[START OF Listed entries]

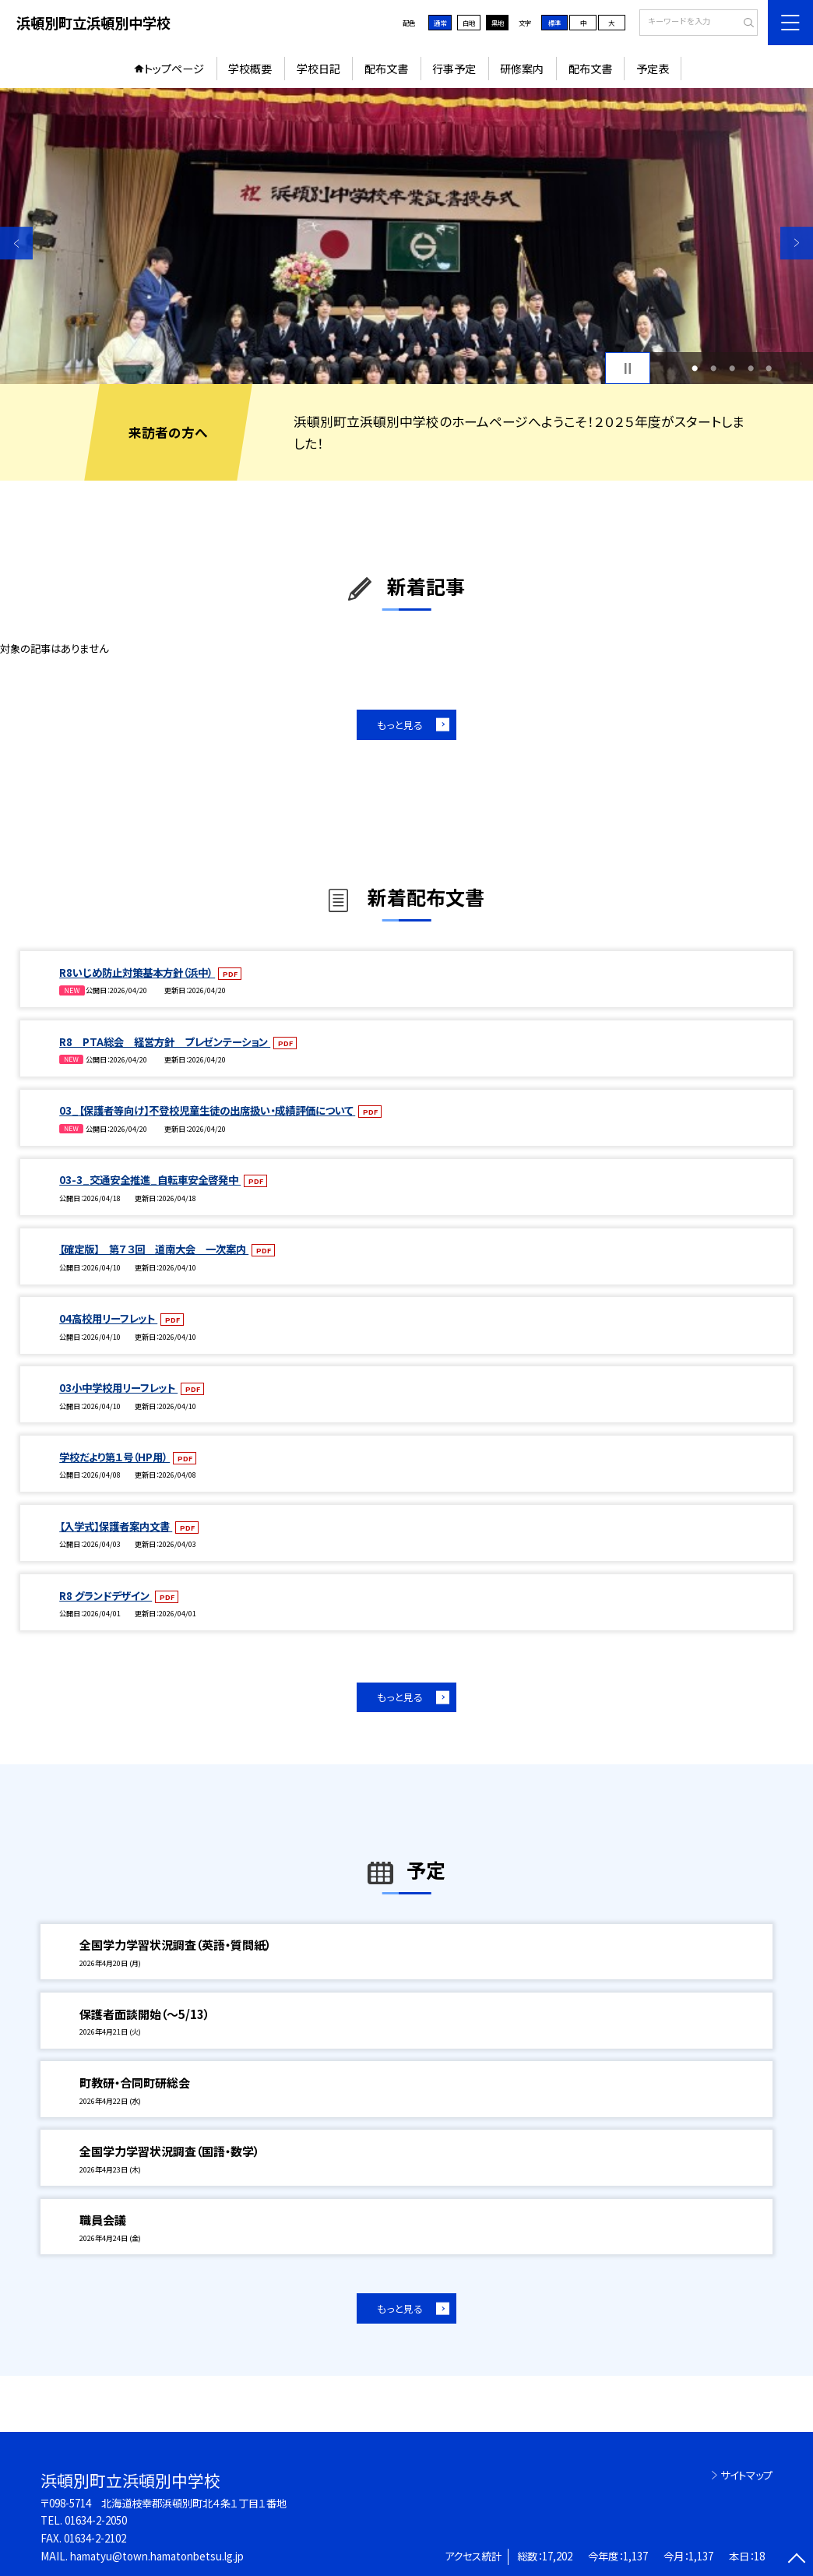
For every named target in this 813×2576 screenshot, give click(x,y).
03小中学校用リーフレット (118, 1387)
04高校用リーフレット (108, 1318)
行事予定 (454, 68)
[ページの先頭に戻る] (796, 2559)
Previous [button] (16, 243)
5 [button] (768, 368)
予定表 (652, 68)
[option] (406, 236)
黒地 (497, 22)
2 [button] (713, 368)
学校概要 (250, 68)
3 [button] (732, 368)
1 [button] (695, 368)
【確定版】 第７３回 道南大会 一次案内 (153, 1249)
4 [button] (751, 368)
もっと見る (400, 724)
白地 (469, 22)
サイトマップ (746, 2475)
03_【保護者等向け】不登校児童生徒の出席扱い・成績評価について (207, 1110)
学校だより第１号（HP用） (114, 1457)
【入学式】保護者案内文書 (115, 1526)
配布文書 (386, 68)
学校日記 (318, 68)
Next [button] (796, 243)
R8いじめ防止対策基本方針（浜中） (137, 972)
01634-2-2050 (96, 2520)
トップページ (174, 68)
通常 (440, 22)
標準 (554, 22)
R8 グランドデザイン (105, 1595)
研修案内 (522, 68)
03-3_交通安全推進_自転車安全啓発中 (150, 1179)
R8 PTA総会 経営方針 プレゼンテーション (164, 1041)
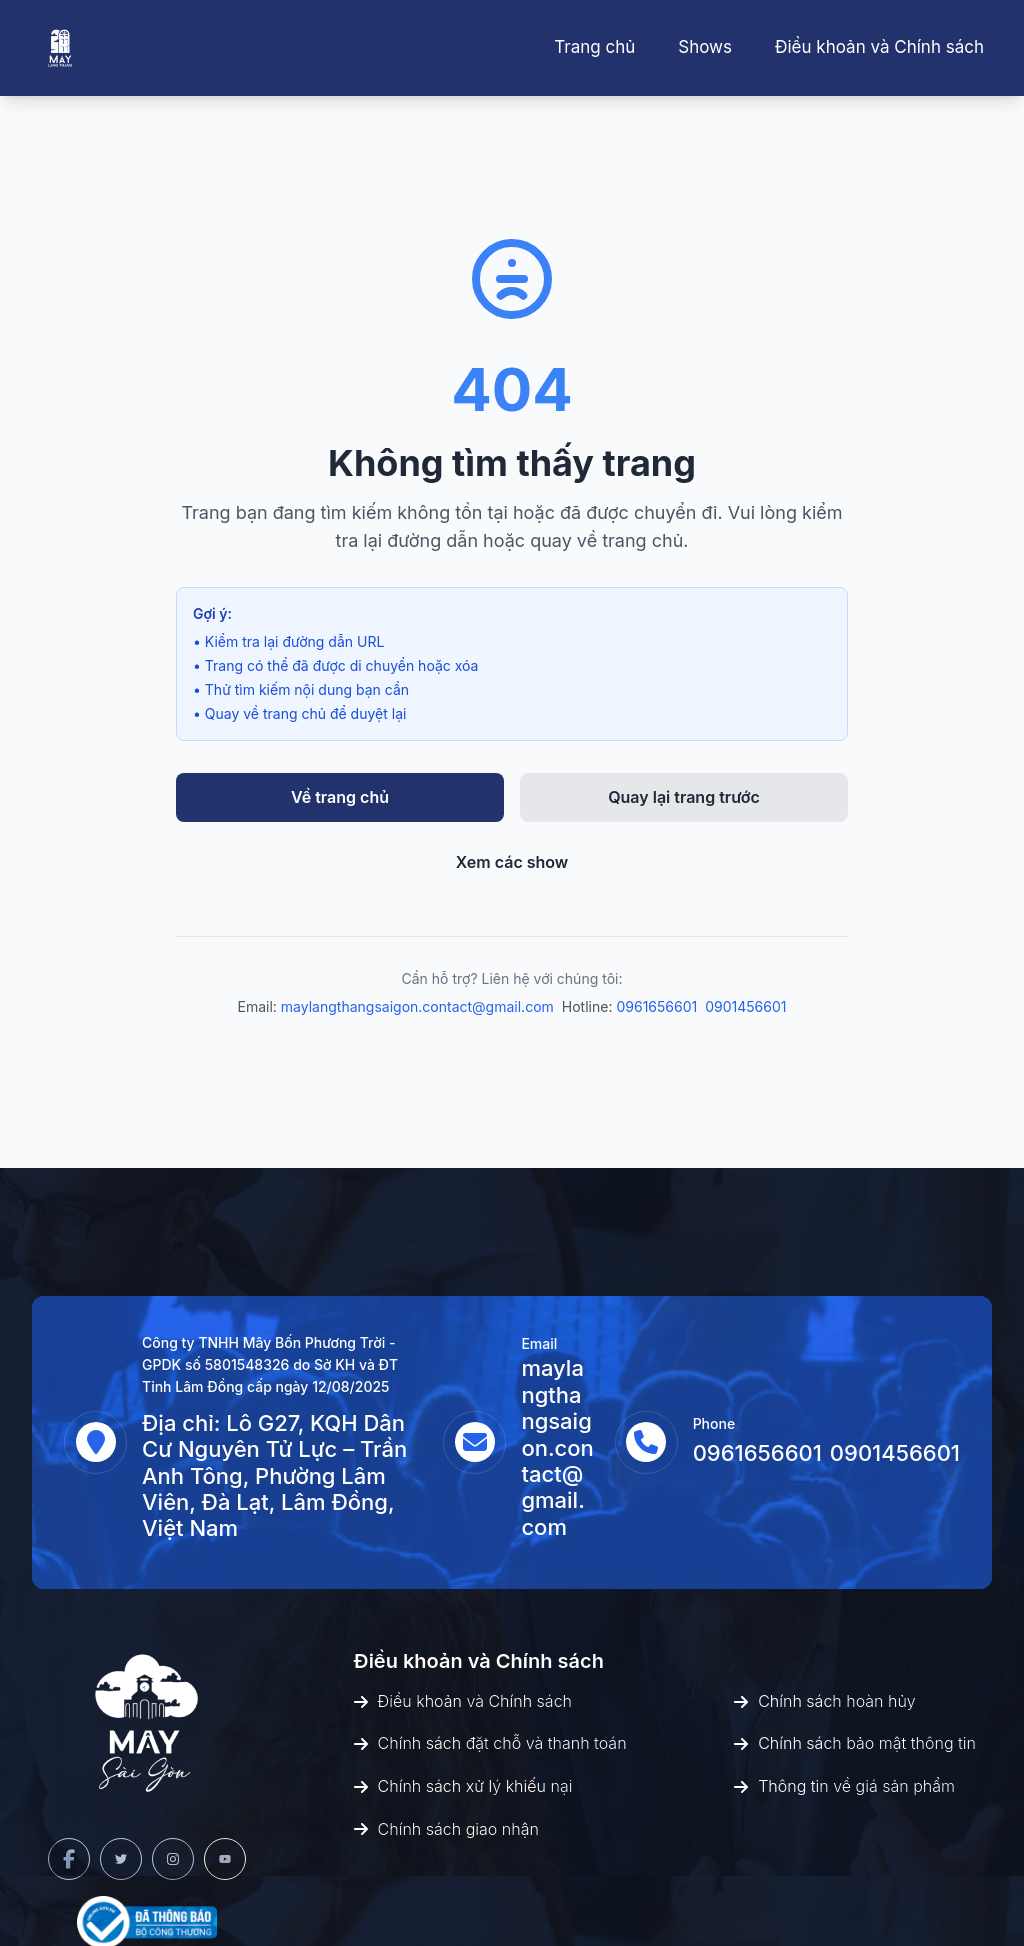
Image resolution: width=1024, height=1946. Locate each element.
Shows (705, 47)
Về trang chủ (340, 797)
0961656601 (656, 1006)
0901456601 (745, 1006)
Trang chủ (594, 47)
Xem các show (512, 862)
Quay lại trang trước (684, 797)
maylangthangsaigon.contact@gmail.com (417, 1006)
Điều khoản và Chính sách (879, 47)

[END OF Listed entries]

What you are asked to do: Retype every line of the records above verbatim, leaving out the pictures.

Exercise result:
For every named target in this 813×2576 screenshot, give click(x,y).
03小中学校用リーフレット (118, 1387)
04高校用リーフレット (108, 1318)
行事予定 (454, 68)
[ページの先頭に戻る] (796, 2559)
Previous [button] (16, 243)
5 [button] (768, 368)
予定表 (652, 68)
[option] (406, 236)
黒地 (497, 22)
2 [button] (713, 368)
学校概要 (250, 68)
3 [button] (732, 368)
1 [button] (695, 368)
【確定版】 第７３回 道南大会 一次案内 (153, 1249)
4 [button] (751, 368)
もっと見る (400, 724)
白地 (469, 22)
サイトマップ (746, 2475)
03_【保護者等向け】不登校児童生徒の出席扱い・成績評価について (207, 1110)
学校だより第１号（HP用） (114, 1457)
【入学式】保護者案内文書 (115, 1526)
配布文書 (386, 68)
学校日記 (318, 68)
Next [button] (796, 243)
R8いじめ防止対策基本方針（浜中） (137, 972)
01634-2-2050 (96, 2520)
トップページ (174, 68)
通常 (440, 22)
標準 (554, 22)
R8 グランドデザイン (105, 1595)
研修案内 (522, 68)
03-3_交通安全推進_自転車安全啓発中 (150, 1179)
R8 PTA総会 経営方針 プレゼンテーション (164, 1041)
Image resolution: width=1024, height=1946. Locate each element.
Shows (705, 47)
Về trang chủ (340, 797)
0961656601 (656, 1006)
0901456601 (745, 1006)
Trang chủ (594, 47)
Xem các show (512, 862)
Quay lại trang trước (684, 797)
maylangthangsaigon.contact@gmail.com (417, 1006)
Điều khoản và Chính sách (879, 47)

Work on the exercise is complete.